Background
Commercial surrogacy is prohibited in New Zealand by the Human Assisted Reproductive Technology Act 2004 (HART Act). However, altruistic clinic‐assisted surrogacy is permitted. Couples wishing to attempt altruistic surrogacy must apply for approval to a statutorily appointed ethics committee. One of seven principles that underpin the HART Act stipulates that the needs, values and beliefs of Maori (NZ’s indigenous population) should be considered and treated with respect.

Aim
This paper reviews the outcomes of surrogacy applications since the HART Act was established and the uptake of surrogacy by Maori.

Methods
The authors examined the demographic data provided to the ethics committee by way of surrogacy applications and the outcome data provided by fertility clinics. This paper reviews the outcomes for surrogacy applications: the number accepted/declined, the number of live births, those applications discontinued and uptake by Maori.

Results
Of 104 applications for surrogacy between 2005 and 2010, 4 (3.8%) were declined.
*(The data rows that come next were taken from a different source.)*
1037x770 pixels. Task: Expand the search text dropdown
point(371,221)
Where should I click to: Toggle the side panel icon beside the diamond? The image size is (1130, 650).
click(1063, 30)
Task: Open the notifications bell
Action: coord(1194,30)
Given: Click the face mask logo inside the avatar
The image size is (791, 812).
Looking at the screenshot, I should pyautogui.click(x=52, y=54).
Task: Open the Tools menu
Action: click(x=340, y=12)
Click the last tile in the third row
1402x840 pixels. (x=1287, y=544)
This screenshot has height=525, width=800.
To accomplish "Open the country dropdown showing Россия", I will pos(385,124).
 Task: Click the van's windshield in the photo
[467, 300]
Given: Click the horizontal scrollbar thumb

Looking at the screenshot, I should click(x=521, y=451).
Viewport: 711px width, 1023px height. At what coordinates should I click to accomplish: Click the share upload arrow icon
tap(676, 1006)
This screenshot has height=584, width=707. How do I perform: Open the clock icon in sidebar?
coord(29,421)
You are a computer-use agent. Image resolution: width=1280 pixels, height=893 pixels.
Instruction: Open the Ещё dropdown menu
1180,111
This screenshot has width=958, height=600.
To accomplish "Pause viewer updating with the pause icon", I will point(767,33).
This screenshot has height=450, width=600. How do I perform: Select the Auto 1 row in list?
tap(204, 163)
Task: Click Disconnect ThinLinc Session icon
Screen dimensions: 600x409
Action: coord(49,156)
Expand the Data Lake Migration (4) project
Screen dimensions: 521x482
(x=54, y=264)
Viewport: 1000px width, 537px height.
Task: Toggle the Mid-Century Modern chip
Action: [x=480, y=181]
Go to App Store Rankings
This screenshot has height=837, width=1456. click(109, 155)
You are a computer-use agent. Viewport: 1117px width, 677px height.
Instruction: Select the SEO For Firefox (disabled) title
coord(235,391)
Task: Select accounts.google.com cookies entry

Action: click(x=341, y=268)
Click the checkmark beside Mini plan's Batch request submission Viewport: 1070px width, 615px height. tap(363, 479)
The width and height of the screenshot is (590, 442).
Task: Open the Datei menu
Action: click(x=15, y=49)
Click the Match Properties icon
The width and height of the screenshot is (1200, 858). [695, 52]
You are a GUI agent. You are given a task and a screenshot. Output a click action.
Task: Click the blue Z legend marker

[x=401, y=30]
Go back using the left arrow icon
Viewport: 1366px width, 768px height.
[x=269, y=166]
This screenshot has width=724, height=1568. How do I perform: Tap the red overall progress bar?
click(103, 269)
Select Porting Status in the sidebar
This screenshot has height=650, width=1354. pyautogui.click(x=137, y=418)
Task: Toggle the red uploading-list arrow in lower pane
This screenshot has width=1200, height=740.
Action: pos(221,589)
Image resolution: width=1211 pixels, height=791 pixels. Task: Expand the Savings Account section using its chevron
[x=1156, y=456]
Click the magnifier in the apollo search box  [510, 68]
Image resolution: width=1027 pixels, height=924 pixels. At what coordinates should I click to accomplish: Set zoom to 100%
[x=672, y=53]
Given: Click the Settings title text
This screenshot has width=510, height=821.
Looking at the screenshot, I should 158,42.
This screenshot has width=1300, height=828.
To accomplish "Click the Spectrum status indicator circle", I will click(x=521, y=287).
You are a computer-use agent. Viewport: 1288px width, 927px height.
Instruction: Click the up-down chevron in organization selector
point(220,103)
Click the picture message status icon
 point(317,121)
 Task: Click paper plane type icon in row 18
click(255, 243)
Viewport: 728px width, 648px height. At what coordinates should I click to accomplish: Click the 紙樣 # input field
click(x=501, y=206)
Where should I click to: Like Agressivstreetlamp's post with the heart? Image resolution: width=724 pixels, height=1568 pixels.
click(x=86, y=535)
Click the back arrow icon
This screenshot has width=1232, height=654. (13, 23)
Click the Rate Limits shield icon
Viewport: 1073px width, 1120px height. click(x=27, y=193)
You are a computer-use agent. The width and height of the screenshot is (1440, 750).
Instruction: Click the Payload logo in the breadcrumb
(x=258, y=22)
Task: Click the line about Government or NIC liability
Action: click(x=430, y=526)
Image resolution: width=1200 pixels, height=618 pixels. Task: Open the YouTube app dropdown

By July 2011, of 100 approved, there have been 26 (26%) live births; 52 (52%) were discontinued, and 22 (22%) remain ongoing. Maori are much less likely to utilise surrogacy. Of the 104 original applications, 9 (8.6%) Maori women were willing to act as a surrogate, and 2 (1.9%) were intended mothers. 7 (6.7%) Maori were partners of a surrogate, with 2 (1.9%) intending mothers having Maori partners.

Conclusions
The process of surrogacy applications is comprehensive and robust, resulting in few being declined. Further research is required to discover why applications are discontinued and why, despite explicit attempts to meet the needs of Maori, few utilise surrogacy.